Questions:
**a.** Answer these from the article on Archer Daniels Midland's purchase of Wild Flavors:
(i) How much did ADM pay for Wild Flavors?
(ii) In which country is Wild Flavors based?
(iii) What annualized growth rate does RTS predict for the overall packaged food market?
**b.** Pick up the article on Archer Daniels Midland's purchase of Wild Flavors after its last sentence and carry it forward.

Document excerpt:

An obscure undertow has been shaking things up within the packaged-food industry (albeit mildly) for the past couple of years. With Monday’s announcement from Archer Daniels Midland (ADM), however, it might be time for investors to acknowledge that this particular consumer trend is not only not going away, but is drastically going to change the way ADM and its peers do business.
That front is “natural.”
The purchase decision Archer Daniels Midland made leaves little doubt as to where the packaged-food maker believes the industry is going. ADM plunked down $3.1 billion to acquire Wild Flavors, a privately held, Germany-based provider of natural food flavors and ingredients. According to data from Thomson Reuters, ADM is paying approximately 16.4 times Wild Flavors’ trailing income, implying an annual profit of roughly $190 million.
While the offer has been seen as a bit on the frothy side, the move puts Archer Daniels Midland into the fast-growing natural/organic ingredient market, where it had no meaningful presence before.
What’s at Stake for Archer Daniels Midland?
Contrary to popular belief, natural foods and flavors aren’t just a distracting, niche business anymore. According to data from food market analysis firm RTS, natural food ingredients are a $12.9 billion industry.
The market still is dwarfed by the $4.4 trillion packaged food market where ADM, as a grain commodity supplier, has a much stronger presence. But the all-natural sliver of the food market, is growing at a much faster clip than the rest of the food business — RTS predicts annualized growth of 2.8% for the overall packaged food market for the foreseeable future, while Research and Markets anticipates the global natural food coloring and flavor market to grow at an annul clip of 6.3% through 2018.

Data provided:

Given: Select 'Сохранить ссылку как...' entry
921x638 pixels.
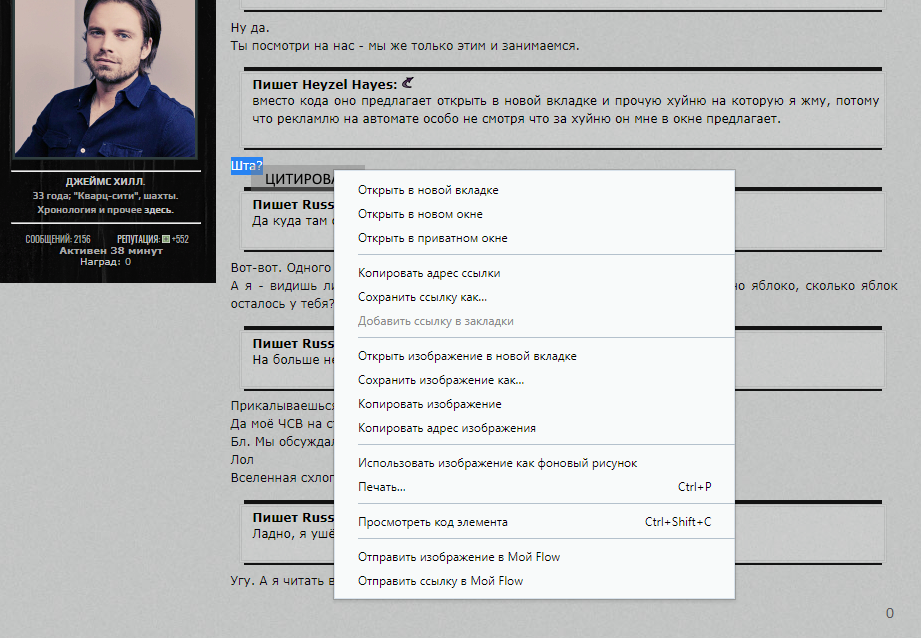Looking at the screenshot, I should click(422, 297).
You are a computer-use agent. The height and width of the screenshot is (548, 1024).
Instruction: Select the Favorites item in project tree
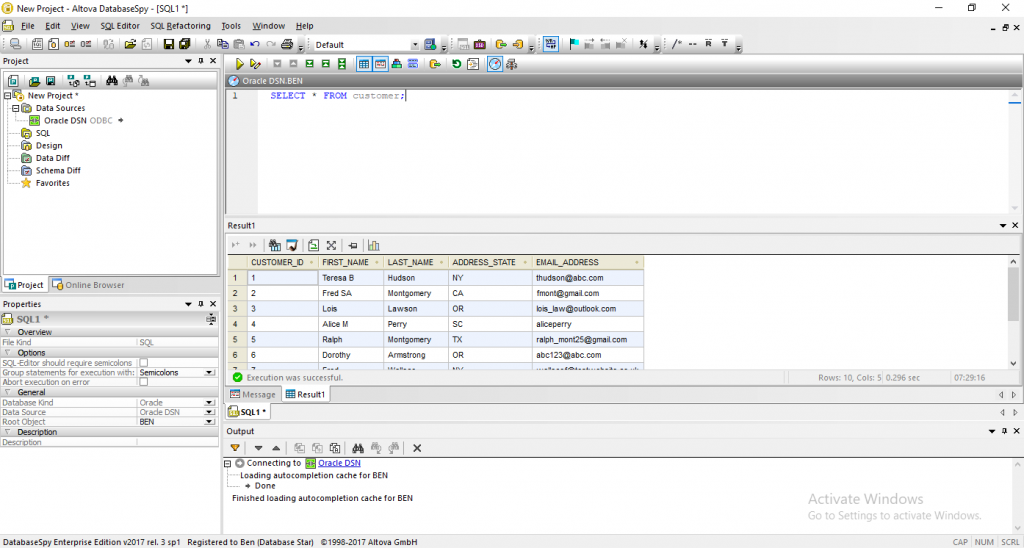pyautogui.click(x=52, y=183)
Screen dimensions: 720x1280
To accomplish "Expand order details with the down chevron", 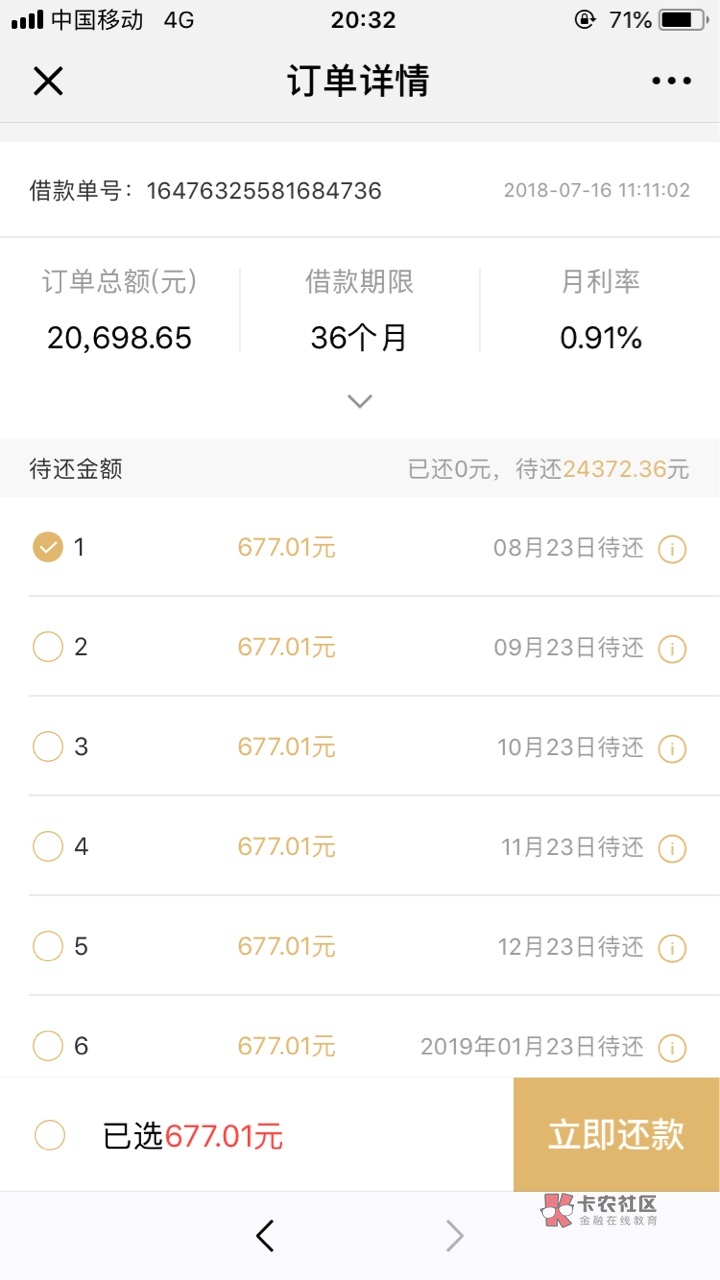I will point(360,401).
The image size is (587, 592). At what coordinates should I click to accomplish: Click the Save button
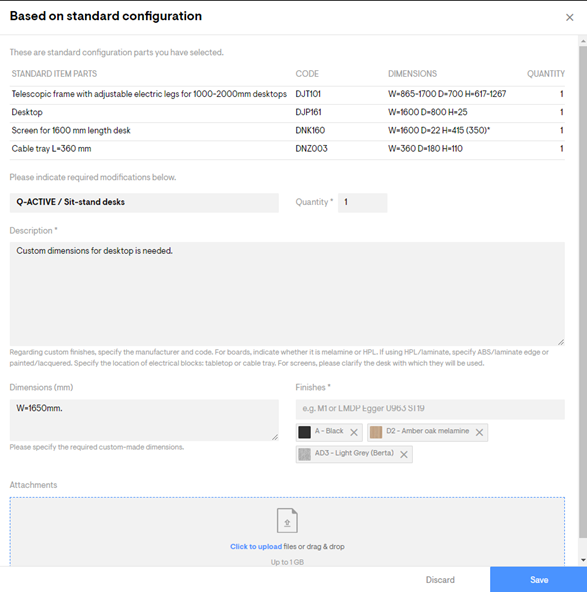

Answers to the exercise:
**a.**
(i) $3.1 billion
(ii) Germany
(iii) 2.8%

**b.**
The disparate forecasts aren’t tough to believe.
While the push for healthier — and safer — ingredients has been underway for years, it has come to the forefront within the past couple of years. Driving these trends are a combination of (1) growing concerns that genetically modified food-plants may pose health risks, (2) growing shopper scrutiny of the required list of ingredients on the back of food packages, and (3) the growing size of the human race’s waistlines.
Sick and tired of feeling sick and tired, consumers are finally putting their money where their mouth is, making the migration to healthier, more sustainable diets.
As proof of the fat-free pudding, the Organic Trade Associations recently reported U.S. consumers shelled out $35.1 billion for organic food in 2013 … an increase of more than 11% from 2012’s market size.
All indications are for similar growth this year, and for the next several years.
Given the undertow favoring natural flavorings and ingredients, it’s not difficult to understand what Archer Daniels Midland saw in Wild Flavors. In fact, it wasn’t even the first such major acquisition in the natural foods space — that honor arguably belongs to German company Symrise, which paid $1.8 billion for natural ingredients player Diana Group in April of this year.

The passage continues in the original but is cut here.